Role of LRP6 in the Wnt/beta-catenin pathway and its regulation by heterotrimeric G proteins

Abstract

The Wnt/beta-catenin signaling pathway is a well-conserved signal transduction pathway that is highly regulated during metazoan development and is associated with various human diseases. In the current model of Wnt/beta-catenin signaling, Wnt ligands bind to its receptors, Frizzled and LRP6 (low-density lipoprotein receptor-related protein 6). These receptors transmits an intracellular signal that ultimately increases steady-state levels of cytoplasmic beta-catenin by inhibiting the phosphorylation of beta-catenin by the kinase GSK3. Elevated beta-catenin translocates to the nucleus and induces Wnt target gene expression. A major question in the field is how a Wnt/beta-catenin signal is transmitted from the receptors to mediate transmission of the Wnt signal from the plasma membrane. To understand how signaling through LRP6 inhibits beta-catenin degradation we expressed and purified the LRP6 intracellular domain and found that it stimulated beta-catenin stabilization while also stimulating the degradation of the negative regulator, Axin. Through additional egg extract and biochemical reconstitution experiments we found that LRP6 stabilizes beta-catenin independently of Axin degradation by directly inhibiting GSK3's phosphorylation of beta-catenin. The Frizzled receptor is predicted to have seven transmembrane domains, a feature that is characteristic of G protein-coupled receptors.

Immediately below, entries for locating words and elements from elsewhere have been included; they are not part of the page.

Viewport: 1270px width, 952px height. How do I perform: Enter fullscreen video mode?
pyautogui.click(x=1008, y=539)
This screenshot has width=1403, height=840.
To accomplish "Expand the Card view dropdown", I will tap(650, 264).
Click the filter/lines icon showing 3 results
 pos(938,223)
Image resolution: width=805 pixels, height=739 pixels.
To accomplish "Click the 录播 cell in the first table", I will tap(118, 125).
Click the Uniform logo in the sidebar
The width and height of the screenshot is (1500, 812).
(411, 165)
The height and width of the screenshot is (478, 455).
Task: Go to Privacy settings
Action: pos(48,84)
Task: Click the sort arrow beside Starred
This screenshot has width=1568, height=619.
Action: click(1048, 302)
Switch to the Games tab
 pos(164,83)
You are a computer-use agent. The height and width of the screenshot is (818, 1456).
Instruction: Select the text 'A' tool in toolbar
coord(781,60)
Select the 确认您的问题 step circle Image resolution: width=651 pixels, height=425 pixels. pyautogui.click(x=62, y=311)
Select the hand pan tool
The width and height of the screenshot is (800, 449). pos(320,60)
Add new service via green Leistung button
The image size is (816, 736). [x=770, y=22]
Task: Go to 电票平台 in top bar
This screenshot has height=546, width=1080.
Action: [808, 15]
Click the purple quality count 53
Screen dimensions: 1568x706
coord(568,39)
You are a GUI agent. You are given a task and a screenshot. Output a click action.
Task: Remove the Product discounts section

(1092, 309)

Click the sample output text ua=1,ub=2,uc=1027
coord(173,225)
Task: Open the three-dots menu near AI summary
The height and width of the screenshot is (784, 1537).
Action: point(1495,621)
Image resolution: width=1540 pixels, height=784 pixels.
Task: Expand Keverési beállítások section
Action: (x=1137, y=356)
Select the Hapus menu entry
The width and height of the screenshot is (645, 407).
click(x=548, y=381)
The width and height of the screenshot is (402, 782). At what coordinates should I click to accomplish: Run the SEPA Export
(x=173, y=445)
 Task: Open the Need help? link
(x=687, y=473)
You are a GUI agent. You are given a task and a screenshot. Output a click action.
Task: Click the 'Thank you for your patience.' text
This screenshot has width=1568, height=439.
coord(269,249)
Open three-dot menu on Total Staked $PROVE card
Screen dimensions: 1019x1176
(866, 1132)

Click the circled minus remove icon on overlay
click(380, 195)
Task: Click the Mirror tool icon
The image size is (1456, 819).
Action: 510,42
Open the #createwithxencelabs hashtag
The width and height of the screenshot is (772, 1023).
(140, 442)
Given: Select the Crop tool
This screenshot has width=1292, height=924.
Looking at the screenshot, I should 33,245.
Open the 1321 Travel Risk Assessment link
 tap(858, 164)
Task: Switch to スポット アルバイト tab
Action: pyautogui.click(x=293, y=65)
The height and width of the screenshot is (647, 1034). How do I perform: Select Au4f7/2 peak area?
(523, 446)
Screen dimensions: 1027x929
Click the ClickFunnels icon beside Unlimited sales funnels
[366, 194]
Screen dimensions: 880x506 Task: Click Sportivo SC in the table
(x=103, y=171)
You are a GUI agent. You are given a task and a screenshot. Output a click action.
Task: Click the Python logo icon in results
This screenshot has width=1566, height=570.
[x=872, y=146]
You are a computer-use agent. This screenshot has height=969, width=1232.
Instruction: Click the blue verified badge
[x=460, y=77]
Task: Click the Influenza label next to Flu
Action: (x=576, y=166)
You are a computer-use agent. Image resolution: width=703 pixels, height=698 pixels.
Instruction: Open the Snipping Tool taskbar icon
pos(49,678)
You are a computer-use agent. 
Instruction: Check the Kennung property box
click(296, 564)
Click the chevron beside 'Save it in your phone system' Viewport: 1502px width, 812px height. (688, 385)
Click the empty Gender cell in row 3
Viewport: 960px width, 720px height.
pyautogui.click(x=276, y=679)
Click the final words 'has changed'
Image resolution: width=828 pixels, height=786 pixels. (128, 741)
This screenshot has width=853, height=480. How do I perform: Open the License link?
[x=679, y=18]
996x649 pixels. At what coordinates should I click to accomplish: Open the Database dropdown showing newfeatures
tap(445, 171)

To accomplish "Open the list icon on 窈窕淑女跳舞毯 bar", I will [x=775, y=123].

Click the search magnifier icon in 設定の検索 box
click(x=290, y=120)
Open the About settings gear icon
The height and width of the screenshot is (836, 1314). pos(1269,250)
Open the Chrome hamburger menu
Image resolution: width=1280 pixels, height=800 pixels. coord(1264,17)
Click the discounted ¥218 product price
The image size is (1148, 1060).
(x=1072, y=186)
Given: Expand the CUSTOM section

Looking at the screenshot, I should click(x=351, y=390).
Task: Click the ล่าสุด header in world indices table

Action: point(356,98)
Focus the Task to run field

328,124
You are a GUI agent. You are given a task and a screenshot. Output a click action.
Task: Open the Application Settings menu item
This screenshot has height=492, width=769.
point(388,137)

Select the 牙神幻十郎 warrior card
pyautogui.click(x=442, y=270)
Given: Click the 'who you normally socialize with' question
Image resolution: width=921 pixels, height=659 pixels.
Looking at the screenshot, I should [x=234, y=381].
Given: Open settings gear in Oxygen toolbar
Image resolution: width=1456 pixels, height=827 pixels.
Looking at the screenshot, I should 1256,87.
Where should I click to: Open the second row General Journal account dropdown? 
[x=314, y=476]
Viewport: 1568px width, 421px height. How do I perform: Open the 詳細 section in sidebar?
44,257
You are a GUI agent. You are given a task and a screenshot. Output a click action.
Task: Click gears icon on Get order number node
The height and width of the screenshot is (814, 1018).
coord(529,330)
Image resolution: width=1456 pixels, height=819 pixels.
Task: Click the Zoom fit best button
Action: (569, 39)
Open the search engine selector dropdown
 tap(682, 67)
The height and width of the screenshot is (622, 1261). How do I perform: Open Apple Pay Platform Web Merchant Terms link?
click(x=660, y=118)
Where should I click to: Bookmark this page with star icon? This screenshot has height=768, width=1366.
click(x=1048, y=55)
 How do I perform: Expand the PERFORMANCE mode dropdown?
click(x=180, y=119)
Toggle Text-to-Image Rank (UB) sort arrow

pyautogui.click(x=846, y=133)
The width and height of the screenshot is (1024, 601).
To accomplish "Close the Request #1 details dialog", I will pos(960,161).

To identify a role for heterotrimeric G proteins in Wnt/beta-catenin signaling, we screened major families of recombinant G protein alpha subunits in our egg extract system and found that Galphao, Galphaq, Galphai2, and Gbetagamma inhibit β-catenin degradation. We find that Gbeta1gamma2 is required for and promotes LRP6 phosphorylation and activation by directly recruiting GSK3 to the membrane and enhancing its kinase activity. We propose that heterotrimeric G protein activation results in formation of free Gbetagamma and Galpha, which act cooperatively to inhibit beta-catenin degradation and activate beta-catenin-mediated transcription. Together, these studies provide insight on the molecular mechanism of the early intracellular events of Wnt/beta-catenin signaling.